Exercise aim: Extract the complete data exactly as given.

━━━━━ Task data ━━━━━

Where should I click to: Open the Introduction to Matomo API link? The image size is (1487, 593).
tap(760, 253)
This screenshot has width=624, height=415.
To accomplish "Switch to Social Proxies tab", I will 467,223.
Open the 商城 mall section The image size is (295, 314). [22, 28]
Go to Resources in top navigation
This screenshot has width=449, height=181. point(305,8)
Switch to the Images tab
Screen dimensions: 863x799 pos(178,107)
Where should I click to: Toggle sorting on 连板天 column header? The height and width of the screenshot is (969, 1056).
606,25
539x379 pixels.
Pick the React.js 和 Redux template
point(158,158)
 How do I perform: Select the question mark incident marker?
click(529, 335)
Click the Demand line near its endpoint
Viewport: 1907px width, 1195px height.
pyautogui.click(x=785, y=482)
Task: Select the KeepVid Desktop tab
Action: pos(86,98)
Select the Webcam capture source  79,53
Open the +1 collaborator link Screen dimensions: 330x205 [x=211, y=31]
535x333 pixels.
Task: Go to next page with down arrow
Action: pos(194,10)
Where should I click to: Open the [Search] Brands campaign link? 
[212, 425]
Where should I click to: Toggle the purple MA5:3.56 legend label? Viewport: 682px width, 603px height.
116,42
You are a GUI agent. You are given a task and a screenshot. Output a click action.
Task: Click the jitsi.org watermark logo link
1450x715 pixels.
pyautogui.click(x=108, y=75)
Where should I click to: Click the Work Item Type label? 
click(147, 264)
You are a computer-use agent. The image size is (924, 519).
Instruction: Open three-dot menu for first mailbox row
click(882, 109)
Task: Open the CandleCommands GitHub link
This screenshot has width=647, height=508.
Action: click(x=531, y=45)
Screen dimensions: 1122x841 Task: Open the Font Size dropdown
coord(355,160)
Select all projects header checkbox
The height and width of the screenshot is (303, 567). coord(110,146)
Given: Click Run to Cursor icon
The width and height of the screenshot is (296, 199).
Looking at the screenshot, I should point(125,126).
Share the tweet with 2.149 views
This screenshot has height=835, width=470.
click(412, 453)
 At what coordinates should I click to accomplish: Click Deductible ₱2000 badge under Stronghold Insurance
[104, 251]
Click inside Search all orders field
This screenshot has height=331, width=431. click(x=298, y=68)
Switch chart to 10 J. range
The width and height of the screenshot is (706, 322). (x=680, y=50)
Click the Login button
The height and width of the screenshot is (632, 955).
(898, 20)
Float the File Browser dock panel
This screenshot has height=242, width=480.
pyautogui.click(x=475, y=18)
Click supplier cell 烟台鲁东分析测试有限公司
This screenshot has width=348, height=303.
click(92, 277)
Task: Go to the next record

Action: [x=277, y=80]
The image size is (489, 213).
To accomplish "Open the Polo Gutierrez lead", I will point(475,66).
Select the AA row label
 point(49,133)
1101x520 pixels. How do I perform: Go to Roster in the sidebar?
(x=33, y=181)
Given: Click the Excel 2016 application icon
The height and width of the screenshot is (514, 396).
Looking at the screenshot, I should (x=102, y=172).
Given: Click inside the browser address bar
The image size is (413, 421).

━━━━━

Response to the exercise:
Where should I click to: Open the Introduction to Matomo API link? The image size is (1487, 593).
tap(760, 253)
This screenshot has width=624, height=415.
To accomplish "Switch to Social Proxies tab", I will 467,223.
Open the 商城 mall section The image size is (295, 314). [22, 28]
Go to Resources in top navigation
This screenshot has width=449, height=181. point(305,8)
Switch to the Images tab
Screen dimensions: 863x799 pos(178,107)
Where should I click to: Toggle sorting on 连板天 column header? The height and width of the screenshot is (969, 1056).
606,25
539x379 pixels.
Pick the React.js 和 Redux template
point(158,158)
 How do I perform: Select the question mark incident marker?
click(529, 335)
Click the Demand line near its endpoint
Viewport: 1907px width, 1195px height.
pyautogui.click(x=785, y=482)
Task: Select the KeepVid Desktop tab
Action: pos(86,98)
Select the Webcam capture source  79,53
Open the +1 collaborator link Screen dimensions: 330x205 [x=211, y=31]
535x333 pixels.
Task: Go to next page with down arrow
Action: pos(194,10)
Where should I click to: Open the [Search] Brands campaign link? 
[212, 425]
Where should I click to: Toggle the purple MA5:3.56 legend label? Viewport: 682px width, 603px height.
116,42
You are a GUI agent. You are given a task and a screenshot. Output a click action.
Task: Click the jitsi.org watermark logo link
1450x715 pixels.
pyautogui.click(x=108, y=75)
Where should I click to: Click the Work Item Type label? 
click(147, 264)
You are a computer-use agent. The image size is (924, 519).
Instruction: Open three-dot menu for first mailbox row
click(882, 109)
Task: Open the CandleCommands GitHub link
This screenshot has width=647, height=508.
Action: click(x=531, y=45)
Screen dimensions: 1122x841 Task: Open the Font Size dropdown
coord(355,160)
Select all projects header checkbox
The height and width of the screenshot is (303, 567). coord(110,146)
Given: Click Run to Cursor icon
The width and height of the screenshot is (296, 199).
Looking at the screenshot, I should point(125,126).
Share the tweet with 2.149 views
This screenshot has height=835, width=470.
click(412, 453)
 At what coordinates should I click to accomplish: Click Deductible ₱2000 badge under Stronghold Insurance
[104, 251]
Click inside Search all orders field
This screenshot has height=331, width=431. click(x=298, y=68)
Switch chart to 10 J. range
The width and height of the screenshot is (706, 322). (x=680, y=50)
Click the Login button
The height and width of the screenshot is (632, 955).
(898, 20)
Float the File Browser dock panel
This screenshot has height=242, width=480.
pyautogui.click(x=475, y=18)
Click supplier cell 烟台鲁东分析测试有限公司
This screenshot has width=348, height=303.
click(92, 277)
Task: Go to the next record

Action: [x=277, y=80]
The image size is (489, 213).
To accomplish "Open the Polo Gutierrez lead", I will point(475,66).
Select the AA row label
 point(49,133)
1101x520 pixels. How do I perform: Go to Roster in the sidebar?
(x=33, y=181)
Given: Click the Excel 2016 application icon
The height and width of the screenshot is (514, 396).
Looking at the screenshot, I should (x=102, y=172).
Given: Click inside the browser address bar
The image size is (413, 421).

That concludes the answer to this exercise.